**問題文**
下のリストのうち、「Task: Switch site language with the EN link」を含む行から「will tap(73, 234).」を含む行までを（両端の行を含む）、列名を「番号」と「本文」とするMarkdownの表に変換してください。空行は除いてください。
---- 入力資料
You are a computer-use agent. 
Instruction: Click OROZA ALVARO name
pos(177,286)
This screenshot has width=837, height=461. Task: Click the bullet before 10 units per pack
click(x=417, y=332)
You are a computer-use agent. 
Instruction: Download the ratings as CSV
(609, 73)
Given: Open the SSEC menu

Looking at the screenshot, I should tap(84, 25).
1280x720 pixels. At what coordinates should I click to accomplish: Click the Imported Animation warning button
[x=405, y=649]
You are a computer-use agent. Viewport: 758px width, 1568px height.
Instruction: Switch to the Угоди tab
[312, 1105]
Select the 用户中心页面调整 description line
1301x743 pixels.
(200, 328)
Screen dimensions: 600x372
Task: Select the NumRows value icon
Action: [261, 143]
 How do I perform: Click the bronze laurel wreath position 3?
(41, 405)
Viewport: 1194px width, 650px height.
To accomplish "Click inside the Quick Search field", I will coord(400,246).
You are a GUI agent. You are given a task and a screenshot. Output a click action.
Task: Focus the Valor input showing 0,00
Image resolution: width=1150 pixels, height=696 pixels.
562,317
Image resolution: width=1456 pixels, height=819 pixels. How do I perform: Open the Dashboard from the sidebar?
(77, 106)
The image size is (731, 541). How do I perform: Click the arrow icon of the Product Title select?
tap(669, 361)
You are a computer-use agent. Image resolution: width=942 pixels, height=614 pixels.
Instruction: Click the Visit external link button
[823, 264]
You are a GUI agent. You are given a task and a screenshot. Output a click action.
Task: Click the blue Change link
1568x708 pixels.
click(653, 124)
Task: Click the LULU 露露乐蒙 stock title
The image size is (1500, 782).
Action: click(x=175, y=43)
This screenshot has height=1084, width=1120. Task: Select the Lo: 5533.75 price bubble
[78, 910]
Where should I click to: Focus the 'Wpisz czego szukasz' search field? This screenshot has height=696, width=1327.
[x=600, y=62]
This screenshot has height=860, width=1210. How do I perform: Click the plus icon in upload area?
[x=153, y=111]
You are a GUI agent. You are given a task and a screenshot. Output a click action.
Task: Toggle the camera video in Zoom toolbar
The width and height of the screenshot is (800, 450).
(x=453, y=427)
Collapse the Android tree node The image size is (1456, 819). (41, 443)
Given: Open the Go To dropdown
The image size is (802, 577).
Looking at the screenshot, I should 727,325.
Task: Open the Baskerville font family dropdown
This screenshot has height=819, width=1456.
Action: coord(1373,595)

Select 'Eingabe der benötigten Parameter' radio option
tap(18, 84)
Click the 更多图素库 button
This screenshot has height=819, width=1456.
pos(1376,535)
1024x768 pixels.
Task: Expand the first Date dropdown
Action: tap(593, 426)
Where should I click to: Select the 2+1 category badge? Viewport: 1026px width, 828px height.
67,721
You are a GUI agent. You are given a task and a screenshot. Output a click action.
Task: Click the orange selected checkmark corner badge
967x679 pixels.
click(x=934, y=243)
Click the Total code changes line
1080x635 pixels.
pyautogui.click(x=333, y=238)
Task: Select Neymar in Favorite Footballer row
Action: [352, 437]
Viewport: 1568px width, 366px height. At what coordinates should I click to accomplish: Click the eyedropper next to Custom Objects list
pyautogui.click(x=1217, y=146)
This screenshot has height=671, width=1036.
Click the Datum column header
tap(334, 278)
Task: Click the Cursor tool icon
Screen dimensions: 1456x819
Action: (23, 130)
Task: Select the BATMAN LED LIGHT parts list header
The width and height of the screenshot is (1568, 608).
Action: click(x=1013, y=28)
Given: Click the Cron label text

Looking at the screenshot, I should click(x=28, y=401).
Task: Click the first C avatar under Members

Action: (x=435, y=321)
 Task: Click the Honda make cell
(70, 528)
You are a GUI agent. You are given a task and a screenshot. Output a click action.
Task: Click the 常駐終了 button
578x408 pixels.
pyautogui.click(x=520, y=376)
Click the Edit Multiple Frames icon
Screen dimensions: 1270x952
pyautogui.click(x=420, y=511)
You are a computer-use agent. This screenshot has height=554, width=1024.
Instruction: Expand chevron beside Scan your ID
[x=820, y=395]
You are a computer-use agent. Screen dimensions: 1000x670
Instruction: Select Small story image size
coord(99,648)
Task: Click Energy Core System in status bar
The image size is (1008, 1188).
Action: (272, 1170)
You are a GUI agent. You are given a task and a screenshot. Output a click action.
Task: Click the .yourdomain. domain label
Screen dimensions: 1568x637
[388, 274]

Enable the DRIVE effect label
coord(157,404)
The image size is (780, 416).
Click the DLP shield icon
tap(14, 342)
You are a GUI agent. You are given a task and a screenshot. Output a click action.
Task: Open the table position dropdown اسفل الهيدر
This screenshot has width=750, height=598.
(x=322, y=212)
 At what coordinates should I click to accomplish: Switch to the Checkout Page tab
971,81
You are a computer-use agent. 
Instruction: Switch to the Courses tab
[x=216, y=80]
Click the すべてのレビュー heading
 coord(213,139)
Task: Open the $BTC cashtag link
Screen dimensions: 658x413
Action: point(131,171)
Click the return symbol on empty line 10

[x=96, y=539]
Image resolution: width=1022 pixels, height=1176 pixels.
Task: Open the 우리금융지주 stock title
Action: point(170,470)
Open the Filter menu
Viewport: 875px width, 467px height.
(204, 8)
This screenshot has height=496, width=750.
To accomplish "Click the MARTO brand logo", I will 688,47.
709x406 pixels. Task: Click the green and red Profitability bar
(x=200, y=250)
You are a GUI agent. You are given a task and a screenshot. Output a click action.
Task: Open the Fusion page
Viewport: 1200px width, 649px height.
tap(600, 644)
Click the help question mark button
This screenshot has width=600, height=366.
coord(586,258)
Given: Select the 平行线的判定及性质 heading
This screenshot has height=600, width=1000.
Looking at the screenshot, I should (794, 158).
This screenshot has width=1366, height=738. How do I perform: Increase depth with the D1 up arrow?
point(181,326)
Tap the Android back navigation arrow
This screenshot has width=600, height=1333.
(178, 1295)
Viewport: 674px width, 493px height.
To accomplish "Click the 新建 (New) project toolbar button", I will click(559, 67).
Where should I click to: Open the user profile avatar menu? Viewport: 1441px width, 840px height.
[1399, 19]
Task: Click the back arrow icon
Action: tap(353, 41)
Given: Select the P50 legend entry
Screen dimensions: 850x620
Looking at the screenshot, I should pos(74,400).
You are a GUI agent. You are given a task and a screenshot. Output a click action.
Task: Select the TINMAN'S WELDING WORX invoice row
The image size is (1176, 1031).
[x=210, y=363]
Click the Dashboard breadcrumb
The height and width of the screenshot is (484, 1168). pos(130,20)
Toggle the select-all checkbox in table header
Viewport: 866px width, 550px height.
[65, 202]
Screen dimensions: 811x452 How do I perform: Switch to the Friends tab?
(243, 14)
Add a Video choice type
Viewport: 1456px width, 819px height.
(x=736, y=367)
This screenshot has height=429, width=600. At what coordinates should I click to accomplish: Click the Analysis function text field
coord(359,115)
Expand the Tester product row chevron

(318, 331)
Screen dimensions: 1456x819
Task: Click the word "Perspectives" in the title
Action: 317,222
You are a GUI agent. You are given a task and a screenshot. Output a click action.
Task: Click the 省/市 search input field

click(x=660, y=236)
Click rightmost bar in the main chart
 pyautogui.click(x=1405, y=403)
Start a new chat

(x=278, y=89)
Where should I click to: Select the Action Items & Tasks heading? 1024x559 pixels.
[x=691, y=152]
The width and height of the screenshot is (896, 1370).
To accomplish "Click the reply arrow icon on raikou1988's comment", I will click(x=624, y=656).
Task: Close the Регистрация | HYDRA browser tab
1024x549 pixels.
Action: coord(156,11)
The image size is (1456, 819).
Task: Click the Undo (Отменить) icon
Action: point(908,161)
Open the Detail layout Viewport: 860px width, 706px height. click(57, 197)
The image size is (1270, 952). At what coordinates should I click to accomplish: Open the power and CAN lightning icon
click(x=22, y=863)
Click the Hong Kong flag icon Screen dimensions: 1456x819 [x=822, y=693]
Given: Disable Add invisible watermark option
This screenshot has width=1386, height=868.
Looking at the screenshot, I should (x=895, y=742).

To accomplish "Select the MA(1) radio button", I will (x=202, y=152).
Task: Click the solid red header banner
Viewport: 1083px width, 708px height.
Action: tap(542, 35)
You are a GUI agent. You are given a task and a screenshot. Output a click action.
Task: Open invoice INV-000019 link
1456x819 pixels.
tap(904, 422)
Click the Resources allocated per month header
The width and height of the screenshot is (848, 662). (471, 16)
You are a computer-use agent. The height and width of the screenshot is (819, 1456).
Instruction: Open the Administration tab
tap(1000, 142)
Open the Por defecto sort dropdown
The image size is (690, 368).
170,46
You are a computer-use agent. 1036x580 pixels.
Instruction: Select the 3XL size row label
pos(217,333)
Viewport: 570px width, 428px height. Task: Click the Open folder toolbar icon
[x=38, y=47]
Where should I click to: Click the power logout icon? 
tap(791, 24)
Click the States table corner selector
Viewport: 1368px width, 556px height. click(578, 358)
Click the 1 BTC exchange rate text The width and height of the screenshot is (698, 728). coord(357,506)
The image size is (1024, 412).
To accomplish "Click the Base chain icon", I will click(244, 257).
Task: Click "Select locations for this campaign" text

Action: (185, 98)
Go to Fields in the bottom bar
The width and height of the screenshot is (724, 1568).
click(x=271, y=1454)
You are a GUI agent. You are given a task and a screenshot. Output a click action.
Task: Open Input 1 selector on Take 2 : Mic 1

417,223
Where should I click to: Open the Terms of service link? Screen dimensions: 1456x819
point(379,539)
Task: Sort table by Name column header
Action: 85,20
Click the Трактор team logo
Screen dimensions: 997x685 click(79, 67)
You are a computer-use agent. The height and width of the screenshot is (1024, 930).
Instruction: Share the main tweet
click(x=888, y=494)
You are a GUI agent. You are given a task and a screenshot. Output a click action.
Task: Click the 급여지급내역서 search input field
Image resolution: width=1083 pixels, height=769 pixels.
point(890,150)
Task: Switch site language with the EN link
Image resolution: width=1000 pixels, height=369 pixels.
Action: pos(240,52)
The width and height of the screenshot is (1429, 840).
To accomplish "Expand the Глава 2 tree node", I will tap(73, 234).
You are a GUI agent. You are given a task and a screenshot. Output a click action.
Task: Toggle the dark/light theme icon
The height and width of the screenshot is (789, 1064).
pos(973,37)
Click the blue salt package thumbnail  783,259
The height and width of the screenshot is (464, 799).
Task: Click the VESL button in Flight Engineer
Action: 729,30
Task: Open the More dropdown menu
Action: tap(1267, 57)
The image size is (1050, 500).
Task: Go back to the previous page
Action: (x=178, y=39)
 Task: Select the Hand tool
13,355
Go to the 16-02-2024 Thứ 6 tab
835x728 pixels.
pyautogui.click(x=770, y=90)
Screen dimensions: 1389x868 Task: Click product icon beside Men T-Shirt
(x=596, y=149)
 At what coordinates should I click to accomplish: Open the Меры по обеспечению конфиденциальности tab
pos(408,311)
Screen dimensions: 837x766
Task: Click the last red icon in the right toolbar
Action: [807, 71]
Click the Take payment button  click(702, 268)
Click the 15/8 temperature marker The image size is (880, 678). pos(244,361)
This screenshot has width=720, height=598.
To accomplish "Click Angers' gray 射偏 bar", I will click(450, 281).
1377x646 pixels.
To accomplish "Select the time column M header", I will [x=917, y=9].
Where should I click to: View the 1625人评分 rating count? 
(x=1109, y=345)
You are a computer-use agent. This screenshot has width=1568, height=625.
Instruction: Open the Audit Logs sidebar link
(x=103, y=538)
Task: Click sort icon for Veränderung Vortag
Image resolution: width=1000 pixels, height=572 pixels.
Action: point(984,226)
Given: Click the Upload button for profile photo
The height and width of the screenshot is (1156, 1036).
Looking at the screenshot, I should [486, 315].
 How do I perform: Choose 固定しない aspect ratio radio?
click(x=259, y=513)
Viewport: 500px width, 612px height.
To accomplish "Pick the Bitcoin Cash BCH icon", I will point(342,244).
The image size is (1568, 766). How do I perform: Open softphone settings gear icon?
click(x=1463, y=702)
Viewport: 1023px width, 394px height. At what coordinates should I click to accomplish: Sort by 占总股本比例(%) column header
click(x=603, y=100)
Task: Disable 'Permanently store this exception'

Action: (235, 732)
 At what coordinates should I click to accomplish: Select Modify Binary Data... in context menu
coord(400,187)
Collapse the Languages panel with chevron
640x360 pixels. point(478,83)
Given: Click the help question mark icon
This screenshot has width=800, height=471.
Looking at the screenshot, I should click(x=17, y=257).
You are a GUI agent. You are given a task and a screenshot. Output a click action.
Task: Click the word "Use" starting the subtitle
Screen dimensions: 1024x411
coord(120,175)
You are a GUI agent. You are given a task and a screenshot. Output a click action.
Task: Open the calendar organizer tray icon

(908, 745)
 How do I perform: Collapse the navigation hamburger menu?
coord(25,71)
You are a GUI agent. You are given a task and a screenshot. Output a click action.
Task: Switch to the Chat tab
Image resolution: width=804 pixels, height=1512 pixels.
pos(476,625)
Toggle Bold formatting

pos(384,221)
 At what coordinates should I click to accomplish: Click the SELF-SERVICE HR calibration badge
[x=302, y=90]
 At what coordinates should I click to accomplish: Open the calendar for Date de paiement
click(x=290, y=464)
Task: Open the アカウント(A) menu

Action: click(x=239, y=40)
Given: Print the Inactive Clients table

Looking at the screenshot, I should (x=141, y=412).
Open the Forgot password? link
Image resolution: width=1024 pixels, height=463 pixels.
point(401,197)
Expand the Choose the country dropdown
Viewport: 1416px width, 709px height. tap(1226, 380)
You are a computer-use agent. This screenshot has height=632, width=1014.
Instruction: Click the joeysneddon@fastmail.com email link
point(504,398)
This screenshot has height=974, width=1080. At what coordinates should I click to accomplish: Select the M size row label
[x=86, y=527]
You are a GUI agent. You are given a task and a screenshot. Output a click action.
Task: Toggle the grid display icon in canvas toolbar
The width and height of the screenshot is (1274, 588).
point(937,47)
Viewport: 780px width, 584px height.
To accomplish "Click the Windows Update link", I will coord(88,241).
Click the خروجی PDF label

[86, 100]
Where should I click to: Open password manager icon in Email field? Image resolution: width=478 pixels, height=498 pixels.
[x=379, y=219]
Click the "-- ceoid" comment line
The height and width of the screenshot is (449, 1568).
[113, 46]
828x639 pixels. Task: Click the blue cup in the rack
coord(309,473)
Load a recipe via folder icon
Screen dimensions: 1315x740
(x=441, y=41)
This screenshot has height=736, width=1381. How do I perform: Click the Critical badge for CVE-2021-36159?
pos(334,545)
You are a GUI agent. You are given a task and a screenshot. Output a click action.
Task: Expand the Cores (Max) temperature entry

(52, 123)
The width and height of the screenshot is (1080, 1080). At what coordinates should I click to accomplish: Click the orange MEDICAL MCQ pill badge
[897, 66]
--------
**解答**
| 番号 | 本文 |
|---|---|
| 1 | Task: Switch site language with the EN link |
| 2 | Image resolution: width=1000 pixels, height=369 pixels. |
| 3 | Action: pos(240,52) |
| 4 | The width and height of the screenshot is (1429, 840). |
| 5 | To accomplish "Expand the Глава 2 tree node", I will tap(73, 234). |